Text:

┄┄┄┄┄┄┄┄┄┄┄┄┄┄┄┄┄┄┄┄

Now, let’s create a new file _consumer_custch.py and import JSON.loads, the KafkaConsumer class, and MongoClient from pymongo.
from kafka import KafkaConsumer
from pymongo import MongoClient
from json import loads
As the next logical piece, I will create a KafkaConsumer and with the below arguments
- The first argument is the topic, custchannel .
- _bootstrapservers=[‘localhost:9092’]
- _auto_offsetreset=’earliest’: This argument handles the consumer restarts reading after the cluster is turned off and can be set either to earliest or latest. When set to the latest, the consumer receives the messages that arrived at the topic after it subscribed to the topic or from the last committed offset. chose earliest if you want to re-read all the messages from the beginning.
- _enable_autocommit=True: makes sure the consumer commits its read to offset every interval.
- _auto_commit_intervalms=1000ms: sets the interval between two commits.
- _groupid=’custdq’: An important aspect is that we need to define a group as we have multiple consuming applications receiving the same stream.
- The value deserializer deserializes the data into JSON format which is inverse of the function performed by the value serializer.

┄┄┄┄┄┄┄┄┄┄┄┄┄┄┄┄┄┄┄┄

Tasks and exercises:
(a) Answer these about the Kafka consumer text:
(i) What topic is given as the first argument?
(ii) When should earliest be chosen?
(iii) What format does the value deserializer turn the data into?
(b) Write out the stretch of the Kafka consumer text from "from kafka import" through "between two commits.", swapping "messages" for "events".
(c) List every name that the import statements in the Kafka consumer text bring in.

Data extract:

┄┄┄┄┄┄┄┄┄┄┄┄┄┄┄┄┄┄┄┄

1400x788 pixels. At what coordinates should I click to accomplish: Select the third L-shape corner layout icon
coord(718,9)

┄┄┄┄┄┄┄┄┄┄┄┄┄┄┄┄┄┄┄┄

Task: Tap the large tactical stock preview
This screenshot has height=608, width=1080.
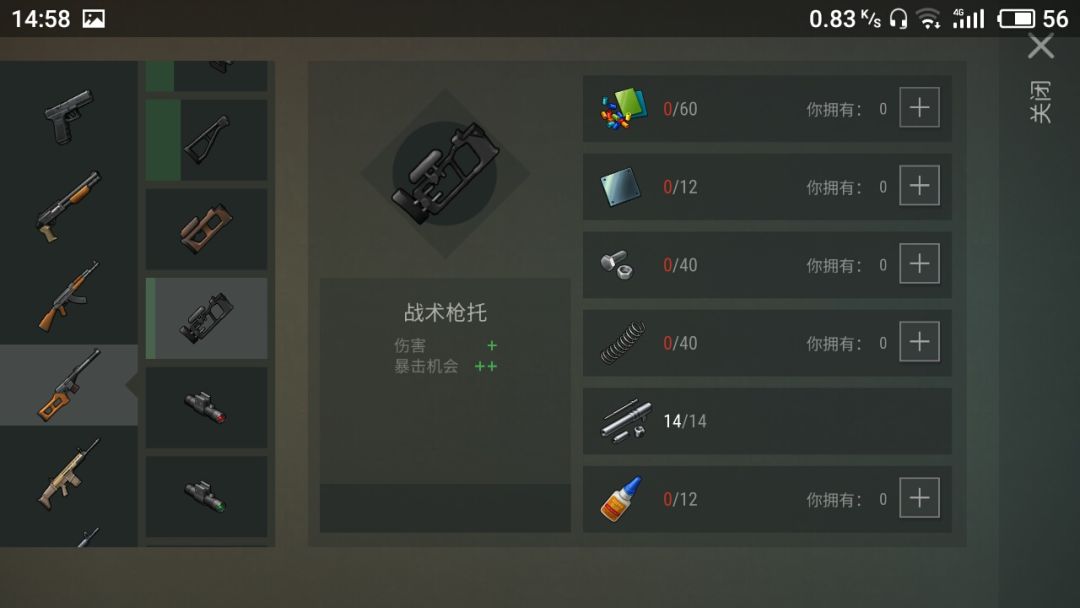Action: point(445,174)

┄┄┄┄┄┄┄┄┄┄┄┄┄┄┄┄┄┄┄┄

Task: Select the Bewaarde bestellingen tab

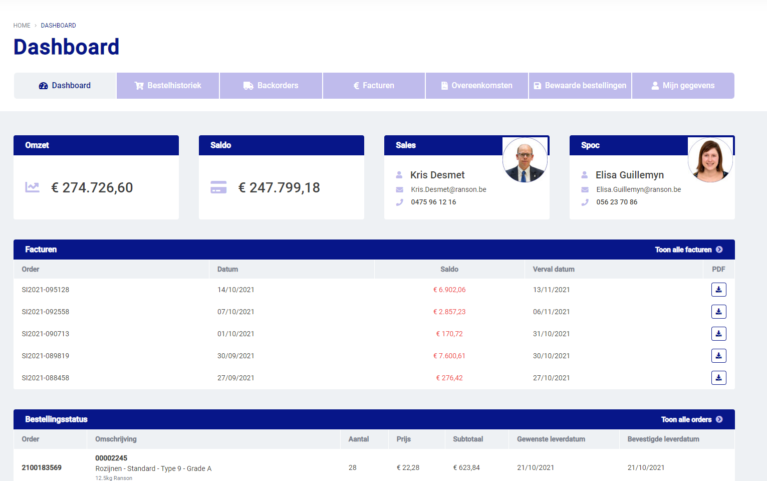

┄┄┄┄┄┄┄┄┄┄┄┄┄┄┄┄┄┄┄┄

Full solutions:
(a)
(i) custchannel
(ii) When you want to re-read all the messages from the beginning.
(iii) JSON format

(b)
from kafka import KafkaConsumer
from pymongo import MongoClient
from json import loads
As the next logical piece, I will create a KafkaConsumer and with the below arguments
- The first argument is the topic, custchannel .
- _bootstrapservers=[‘localhost:9092’]
- _auto_offsetreset=’earliest’: This argument handles the consumer restarts reading after the cluster is turned off and can be set either to earliest or latest. When set to the latest, the consumer receives the events that arrived at the topic after it subscribed to the topic or from the last committed offset. chose earliest if you want to re-read all the events from the beginning.
- _enable_autocommit=True: makes sure the consumer commits its read to offset every interval.
- _auto_commit_intervalms=1000ms: sets the interval between two commits.

(c) KafkaConsumer, MongoClient, loads